- **EXERCISE DESCRIPTION**
After finding the line that includes "Where should I click to: Switch" in the records below, transcribe it and each line after it through the last, exactly, and add nothing.

Dataset items
++++++++

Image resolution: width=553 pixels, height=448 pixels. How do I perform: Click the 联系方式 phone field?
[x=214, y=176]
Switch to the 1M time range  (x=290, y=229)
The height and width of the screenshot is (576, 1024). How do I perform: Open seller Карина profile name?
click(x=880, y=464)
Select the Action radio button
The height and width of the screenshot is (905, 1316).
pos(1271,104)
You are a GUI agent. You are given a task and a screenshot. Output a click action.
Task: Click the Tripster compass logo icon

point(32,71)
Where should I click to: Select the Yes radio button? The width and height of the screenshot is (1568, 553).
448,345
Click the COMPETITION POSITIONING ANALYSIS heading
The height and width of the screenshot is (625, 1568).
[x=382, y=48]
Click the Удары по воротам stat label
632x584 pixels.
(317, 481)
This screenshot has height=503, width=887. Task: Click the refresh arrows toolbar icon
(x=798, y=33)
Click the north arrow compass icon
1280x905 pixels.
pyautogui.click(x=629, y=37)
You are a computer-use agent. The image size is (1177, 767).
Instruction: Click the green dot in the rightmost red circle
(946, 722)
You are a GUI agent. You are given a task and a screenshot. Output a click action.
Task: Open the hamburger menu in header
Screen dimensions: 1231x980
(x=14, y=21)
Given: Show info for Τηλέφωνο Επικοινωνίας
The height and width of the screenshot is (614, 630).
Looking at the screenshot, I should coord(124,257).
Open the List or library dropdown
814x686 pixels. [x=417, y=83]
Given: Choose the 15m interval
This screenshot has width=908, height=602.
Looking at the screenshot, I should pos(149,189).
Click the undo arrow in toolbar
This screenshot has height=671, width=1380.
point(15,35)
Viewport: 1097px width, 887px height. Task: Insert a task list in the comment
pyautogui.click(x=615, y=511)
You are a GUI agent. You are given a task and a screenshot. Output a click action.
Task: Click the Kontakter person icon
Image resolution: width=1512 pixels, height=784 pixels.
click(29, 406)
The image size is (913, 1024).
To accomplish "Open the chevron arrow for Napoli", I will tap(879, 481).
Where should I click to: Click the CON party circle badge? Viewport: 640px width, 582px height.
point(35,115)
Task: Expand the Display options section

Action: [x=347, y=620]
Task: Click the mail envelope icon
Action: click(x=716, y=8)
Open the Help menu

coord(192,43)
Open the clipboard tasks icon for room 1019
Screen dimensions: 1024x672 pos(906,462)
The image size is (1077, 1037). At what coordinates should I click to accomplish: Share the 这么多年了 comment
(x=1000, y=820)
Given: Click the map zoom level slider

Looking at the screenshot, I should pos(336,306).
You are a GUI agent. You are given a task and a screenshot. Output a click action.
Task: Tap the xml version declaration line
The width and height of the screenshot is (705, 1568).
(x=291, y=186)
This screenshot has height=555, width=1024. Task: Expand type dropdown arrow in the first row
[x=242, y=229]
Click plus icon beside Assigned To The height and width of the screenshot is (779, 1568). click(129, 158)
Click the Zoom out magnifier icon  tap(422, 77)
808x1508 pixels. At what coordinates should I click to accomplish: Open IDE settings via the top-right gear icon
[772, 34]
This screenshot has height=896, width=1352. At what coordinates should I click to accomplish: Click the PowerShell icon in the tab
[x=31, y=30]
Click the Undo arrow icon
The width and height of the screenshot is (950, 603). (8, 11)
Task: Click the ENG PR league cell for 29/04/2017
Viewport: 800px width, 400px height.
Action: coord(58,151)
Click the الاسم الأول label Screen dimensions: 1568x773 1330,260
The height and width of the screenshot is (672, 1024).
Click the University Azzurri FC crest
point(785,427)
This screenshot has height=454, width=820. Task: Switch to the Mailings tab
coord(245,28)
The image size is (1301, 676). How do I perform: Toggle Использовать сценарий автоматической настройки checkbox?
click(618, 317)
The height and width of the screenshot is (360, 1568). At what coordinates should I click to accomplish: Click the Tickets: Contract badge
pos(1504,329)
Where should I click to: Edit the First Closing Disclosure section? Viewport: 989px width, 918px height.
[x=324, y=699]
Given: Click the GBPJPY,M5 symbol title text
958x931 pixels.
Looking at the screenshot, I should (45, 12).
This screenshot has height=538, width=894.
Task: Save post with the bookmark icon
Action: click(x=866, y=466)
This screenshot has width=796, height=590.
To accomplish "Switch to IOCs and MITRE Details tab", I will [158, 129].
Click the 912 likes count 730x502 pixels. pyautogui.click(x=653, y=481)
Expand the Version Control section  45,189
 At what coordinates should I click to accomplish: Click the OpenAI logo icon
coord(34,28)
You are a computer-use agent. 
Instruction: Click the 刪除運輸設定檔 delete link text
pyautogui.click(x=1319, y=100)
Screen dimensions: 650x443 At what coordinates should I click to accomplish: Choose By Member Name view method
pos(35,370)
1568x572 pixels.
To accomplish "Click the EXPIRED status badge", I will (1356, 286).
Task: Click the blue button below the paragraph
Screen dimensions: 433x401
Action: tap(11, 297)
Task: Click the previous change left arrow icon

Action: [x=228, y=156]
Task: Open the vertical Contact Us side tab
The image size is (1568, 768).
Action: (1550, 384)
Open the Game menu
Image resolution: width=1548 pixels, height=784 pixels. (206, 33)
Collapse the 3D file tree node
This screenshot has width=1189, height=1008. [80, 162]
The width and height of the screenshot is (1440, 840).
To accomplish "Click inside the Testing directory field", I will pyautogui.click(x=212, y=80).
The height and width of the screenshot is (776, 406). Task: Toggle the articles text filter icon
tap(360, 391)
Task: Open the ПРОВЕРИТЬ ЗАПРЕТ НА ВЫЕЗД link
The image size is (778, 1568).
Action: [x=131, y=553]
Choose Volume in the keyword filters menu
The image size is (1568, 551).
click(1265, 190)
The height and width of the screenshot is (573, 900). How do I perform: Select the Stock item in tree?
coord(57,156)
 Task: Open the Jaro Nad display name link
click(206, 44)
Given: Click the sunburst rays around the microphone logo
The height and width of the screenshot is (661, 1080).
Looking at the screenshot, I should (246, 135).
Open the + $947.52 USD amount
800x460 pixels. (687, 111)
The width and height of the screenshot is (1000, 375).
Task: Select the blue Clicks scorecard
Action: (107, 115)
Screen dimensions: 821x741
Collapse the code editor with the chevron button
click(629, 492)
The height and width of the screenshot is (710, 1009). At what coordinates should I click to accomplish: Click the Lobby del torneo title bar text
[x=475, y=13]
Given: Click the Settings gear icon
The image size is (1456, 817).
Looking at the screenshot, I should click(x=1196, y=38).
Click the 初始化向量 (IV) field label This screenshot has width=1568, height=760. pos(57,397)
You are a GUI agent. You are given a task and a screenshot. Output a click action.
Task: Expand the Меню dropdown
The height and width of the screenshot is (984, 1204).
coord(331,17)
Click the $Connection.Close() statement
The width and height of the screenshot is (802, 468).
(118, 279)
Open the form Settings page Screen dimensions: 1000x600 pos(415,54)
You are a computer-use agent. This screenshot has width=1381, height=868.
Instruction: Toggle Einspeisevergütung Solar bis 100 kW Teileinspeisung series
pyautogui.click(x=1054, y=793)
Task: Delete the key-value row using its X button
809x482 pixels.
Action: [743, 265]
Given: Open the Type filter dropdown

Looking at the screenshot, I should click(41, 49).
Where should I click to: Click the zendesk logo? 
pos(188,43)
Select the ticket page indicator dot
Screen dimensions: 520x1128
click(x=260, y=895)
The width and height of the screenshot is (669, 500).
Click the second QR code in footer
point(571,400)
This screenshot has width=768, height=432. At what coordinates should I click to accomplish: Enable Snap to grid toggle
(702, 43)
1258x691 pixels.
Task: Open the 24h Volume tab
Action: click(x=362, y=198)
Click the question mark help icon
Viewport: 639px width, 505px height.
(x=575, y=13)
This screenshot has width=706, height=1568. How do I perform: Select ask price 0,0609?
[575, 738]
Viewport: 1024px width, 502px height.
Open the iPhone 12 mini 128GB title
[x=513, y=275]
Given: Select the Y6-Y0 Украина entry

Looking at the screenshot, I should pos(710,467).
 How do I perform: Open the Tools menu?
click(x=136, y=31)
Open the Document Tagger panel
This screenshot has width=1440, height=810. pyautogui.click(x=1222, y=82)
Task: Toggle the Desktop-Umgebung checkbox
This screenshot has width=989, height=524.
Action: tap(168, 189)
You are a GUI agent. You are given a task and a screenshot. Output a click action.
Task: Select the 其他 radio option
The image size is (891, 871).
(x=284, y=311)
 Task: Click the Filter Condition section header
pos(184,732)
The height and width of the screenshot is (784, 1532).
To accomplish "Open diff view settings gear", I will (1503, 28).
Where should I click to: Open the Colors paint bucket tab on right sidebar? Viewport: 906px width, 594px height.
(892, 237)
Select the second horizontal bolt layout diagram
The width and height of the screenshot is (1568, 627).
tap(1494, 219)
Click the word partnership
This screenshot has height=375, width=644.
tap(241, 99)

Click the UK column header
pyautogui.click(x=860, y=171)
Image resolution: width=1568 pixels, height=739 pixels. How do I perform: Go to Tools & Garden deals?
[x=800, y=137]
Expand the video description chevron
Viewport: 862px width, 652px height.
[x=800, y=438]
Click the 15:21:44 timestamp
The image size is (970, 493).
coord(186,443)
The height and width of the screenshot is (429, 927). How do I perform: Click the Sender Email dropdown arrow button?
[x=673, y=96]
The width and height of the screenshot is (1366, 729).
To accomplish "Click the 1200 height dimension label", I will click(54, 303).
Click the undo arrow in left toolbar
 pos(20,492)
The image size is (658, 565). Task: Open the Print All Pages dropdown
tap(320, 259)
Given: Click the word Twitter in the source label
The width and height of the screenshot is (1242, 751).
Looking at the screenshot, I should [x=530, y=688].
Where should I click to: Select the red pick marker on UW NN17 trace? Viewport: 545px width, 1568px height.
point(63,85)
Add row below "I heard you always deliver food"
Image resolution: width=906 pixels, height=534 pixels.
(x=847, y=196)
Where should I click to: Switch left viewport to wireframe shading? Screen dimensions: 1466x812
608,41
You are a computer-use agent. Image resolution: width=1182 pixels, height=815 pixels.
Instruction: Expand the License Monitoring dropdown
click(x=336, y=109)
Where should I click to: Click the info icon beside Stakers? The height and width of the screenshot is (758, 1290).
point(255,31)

++++++++

- **RESPONSE**
Where should I click to: Switch left viewport to wireframe shading? Screen dimensions: 1466x812
608,41
You are a computer-use agent. Image resolution: width=1182 pixels, height=815 pixels.
Instruction: Expand the License Monitoring dropdown
click(x=336, y=109)
Where should I click to: Click the info icon beside Stakers? The height and width of the screenshot is (758, 1290).
point(255,31)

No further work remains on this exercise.